Texas Monthly: How has your relationship with history changed over the years?

Monica Muñoz Martinez: I didn’t even really know what a historian did when I was growing up. I thought I wanted to be a lawyer, and when I got to college I realized it wasn’t for me. I took classes in U.S. history and ethnic studies, and started learning about Texas history. I was learning a history that I was taught parts of at home from my parents but I didn’t have access to in school. I realized there was a lot of history we needed to write that historians, museums, and archives had either ignored or overlooked. 

TM: The events that you study can be very dark. What keeps you going?

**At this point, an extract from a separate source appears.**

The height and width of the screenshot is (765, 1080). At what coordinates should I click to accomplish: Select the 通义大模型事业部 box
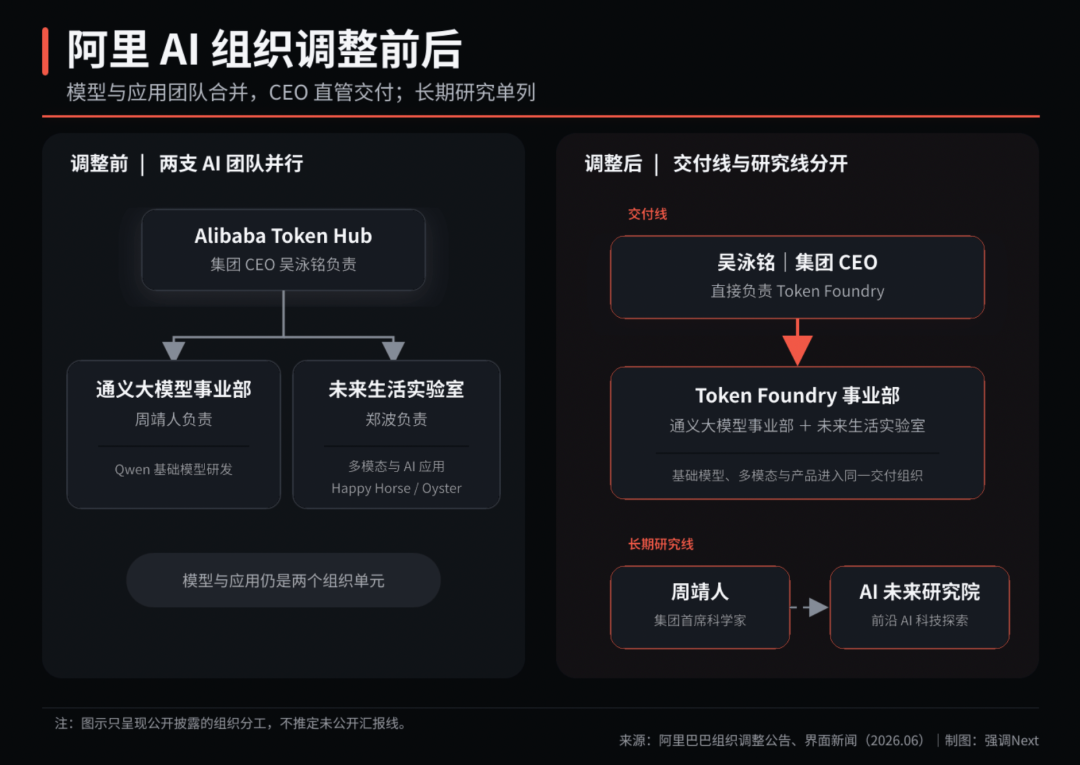(x=174, y=434)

MM: As a historian, when I’m researching these events of racist violence that have not been documented, I don’t know what is going to happen or what the outcome will be. It is really hard to read newspaper articles that celebrate violence. For example, reading about John Shillady [of the NAACP] coming to Texas in 1919 to ask that the governor pass anti-lynching legislation and then being beaten by a mob that included a county judge who bragged about it to the press. Those are the hardest parts of history to read. But at the same time, if we don’t read about them, then we don’t understand how we’re still grappling with some of the same questions today. 

Studying the actions of survivors calling for justice or tending to the remains of their loved ones is so moving. Those actions, on the most basic human level, are a moving expression of love. They are acts of love in the face of hate, racism, and efforts to dehumanize someone. That’s why I’ve been so inspired by those seeking justice in the aftermath of violence, but also by generations that continued that effort.